### Travail demandé
1. Recopiez mot pour mot l'allocution de départ à la retraite, depuis « 38 années de » jusqu'à « de l’austérité, assurément. » inclus.
2. Veuillez rédiger la suite de l'allocution de départ à la retraite, à partir de l'endroit où elle s'interrompt.

Allocution amicale de Patrice Létourneau pour le départ à la retraite de Robert Drolet

 

Le vendredi 29 mai 2015

À la terrasse du Musée Boréalis

 

Robert,

Très cher Robert [1],

 

38 années de bons et loyaux services, comme on dit chez les fonctionnaires, ce qui ne t’impressionnera donc pas. Du moins, on ne pourra pas te reprocher de ne pas avoir suffisamment donné – et comme tes lectures sont éclectiques, peut-être était-ce pour figurer dans le livre des records Guiness ? Non, tu es beaucoup trop humble pour ça. 38 années, c’est un monde. Pour les plus jeunes du département, afin de vous donner une idée des mutations sociales en 38 ans… Vous, vous vous demandez à juste titre de session en session si vous aurez une tâche, s’il y aura du travail pour vous. Robert, lui, m’a raconté que lorsqu’on l’a appelé pour enseigner au Cégep de Trois-Rivières, il était en train de prendre une marche sur le bord du fleuve et a répondu qu’il allait y penser. Y penser ! C’était l’époque de l’abondance, pas de l’austérité, assurément.

Comme tu m’as dit qu’il y avait plusieurs «chapitres» à ton propre discours Robert, pour ma part et par soucie de ne pas trop faire attendre avant ton propre discours, comme dirait un ancien coordonnateur [2]… je serai bref. Mais d’abord, une petite confidence. Comme tu es plutôt introverti, j’avoue qu’il y a de ça environ un an, je me suis demandé quels détails croustillants je pourrais bien livrer le jour de ton hommage venu. J’avais pris note de ton mémorable discours tout en rimes [3] et incroyablement drôle pour le départ de Pierre Lemay. Mais à part ça, disons que de te voir aller à tes cours de préretraite synchonisé comme une horloge avec une banane à la main ne m’aurait pas permis de faire long feu. Et dire que tu marches vraiment vite dans les corridors, parfois même avec des bermudas jaunes sereins au printemps, n’aurait pas eu d’effet de surprise. Ni dire qu’il en est autant de ta conduite en voiture. Il y a bien sûr tes remarquables qualités d’enseignant juste, sincère et transparent qu’il faut souligner – mais je me suis dit que Jonathan, qui a été ton étudiant, pourrait mieux et plus sensiblement en témoigner dans son propre discours en ton honneur. Qu’est-ce qu’il me restait, alors ?

### Données fournies
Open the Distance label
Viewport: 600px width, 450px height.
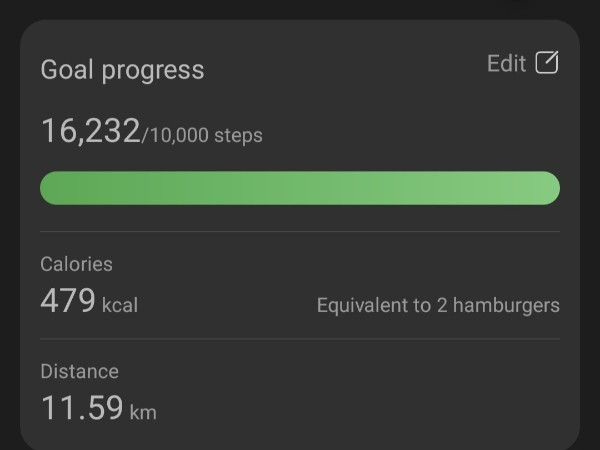[79, 371]
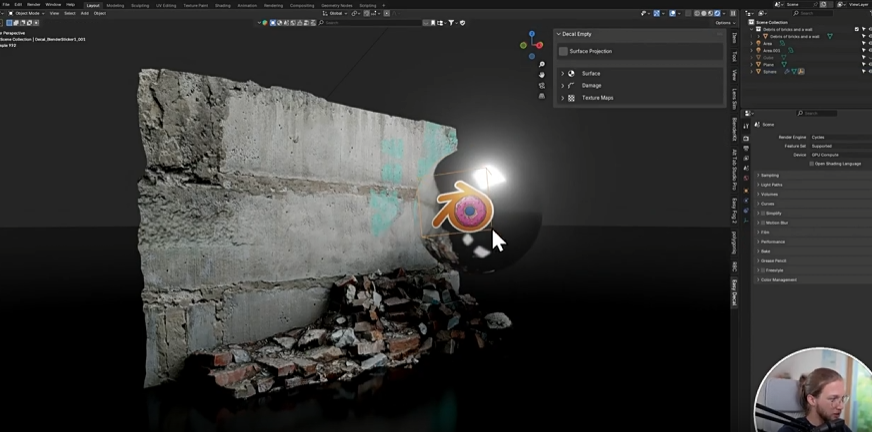872x432 pixels.
Task: Expand the Sampling render section
Action: coord(770,175)
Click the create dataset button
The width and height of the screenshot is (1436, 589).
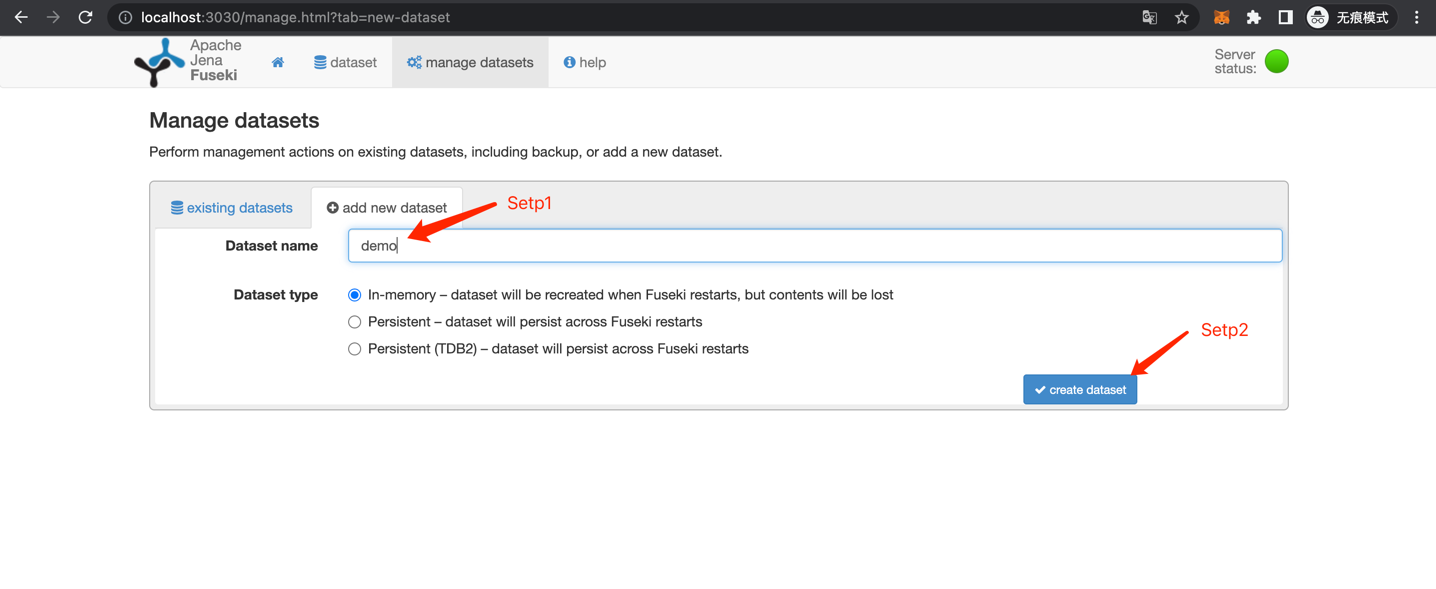tap(1080, 390)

### Résultats obtenus
1.
38 années de bons et loyaux services, comme on dit chez les fonctionnaires, ce qui ne t’impressionnera donc pas. Du moins, on ne pourra pas te reprocher de ne pas avoir suffisamment donné – et comme tes lectures sont éclectiques, peut-être était-ce pour figurer dans le livre des records Guiness ? Non, tu es beaucoup trop humble pour ça. 38 années, c’est un monde. Pour les plus jeunes du département, afin de vous donner une idée des mutations sociales en 38 ans… Vous, vous vous demandez à juste titre de session en session si vous aurez une tâche, s’il y aura du travail pour vous. Robert, lui, m’a raconté que lorsqu’on l’a appelé pour enseigner au Cégep de Trois-Rivières, il était en train de prendre une marche sur le bord du fleuve et a répondu qu’il allait y penser. Y penser ! C’était l’époque de l’abondance, pas de l’austérité, assurément.

2.
Puis, à l’automne dernier, j’ai eu l’occasion d’apprécier l’adage selon lequel le malheur des uns fait le bonheur des autres. Puisque d’une certaine manière, j’ai eu la «chance» que tu fasses une brève paralysie de Bell à l’automne dernier Robert – dont tout est maintenant réglé, heureusement. Ça nous a donné l’occasion de nous parler assez souvent au téléphone, et moi de faire le plein d’anecdotes. Ç’a été pour moi fulgurant ! Pour les personnes qui ne savent pas les détails, il faut dire comment ç’a débuté. C’était un lundi soir, vers 18h. Je vois arriver Robert au bureau de la coordination, me disant qu’il avait un problème personnel et gênant… Un problème personnel et gênant ? Vas-y Robert !!! J’en ai vu bien d’autres, mais là, ça tombe bien, j’avais justement envie de mieux de connaître… Il me dit que depuis qu’il s’était réveillé le samedi matin, il avait un côté du visage paralysé. Et que là, il avait de la difficulté à prononcer les «p». Il ne savait pas comment il expliquerait ça aux étudiants, parce qu’il aurait éventuellement à donner un cours sur Platon. C’était ça, son problème personnel et gênant ! J’avais déjà entendu plus croustillant. Robert… Moi, là, pendant ce temps, je me disais : le problème ce n’est pas les «p», c’est que t’es en train de paralyser et on ne sait pas pourquoi ! T’aurais pu être sur le bord d’un ACV ou je ne sais trop quoi qui me faisait alors angoisser pour toi, mais pas toi. Tu prenais simplement la mesure de jusqu’où tu pouvais pousser la mousse dans ton bain avec ta bouche à demi paralysée en soufflant. Par ta répartie, j’ai alors vite compris à quel point les étudiants avaient la priorité dans ton esprit, et aussi… que tu n’es certainement pas hypocondriaque !! Tu as accepté d’aller à l’hôpital, ce qui plus tard t’a permis de découvrir les joies d’avoir un faux rendez-vous. Bon, on sait tous que Robert est entier et qu’il peut aussi avoir un caractère un peu bouillant. On l’a tous déjà entendu parler fort seul dans son bureau, pour ne pas dire «péter les plombs» contre la chaleur excessive, le bruit à l’extérieur ou une poubelle déplacée. J’aurais donc aimé voir la face du médecin lors de ton «faux rendez-vous» où, après diverses épreuves dignes de la «Maison des fous» dans les douze travaux d’Astérix, celui-ci t’a dit qu’il allait prendre ta pression – et toi de lui répondre : «là, ça se peut qu’elle soit plus haute que la normale en ce moment» !

 

Ça devait être aussi drôle à voir, j’imagine, que lorsque tu as cassé la fenêtre à guillotine de ton bureau en la fermant trop brusquement, parce que Jean-Claude Leclair de taquinais en fumant à l’extérieur.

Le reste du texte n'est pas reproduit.